Short task
Please replace "Choose" with "Select" in the entries below and leave everything else unchanged.

Entries on where items appear
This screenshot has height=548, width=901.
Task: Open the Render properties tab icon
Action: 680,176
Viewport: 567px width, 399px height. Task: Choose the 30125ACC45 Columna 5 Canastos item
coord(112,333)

The solution
This screenshot has height=548, width=901.
Task: Open the Render properties tab icon
Action: 680,176
Viewport: 567px width, 399px height. Task: Select the 30125ACC45 Columna 5 Canastos item
coord(112,333)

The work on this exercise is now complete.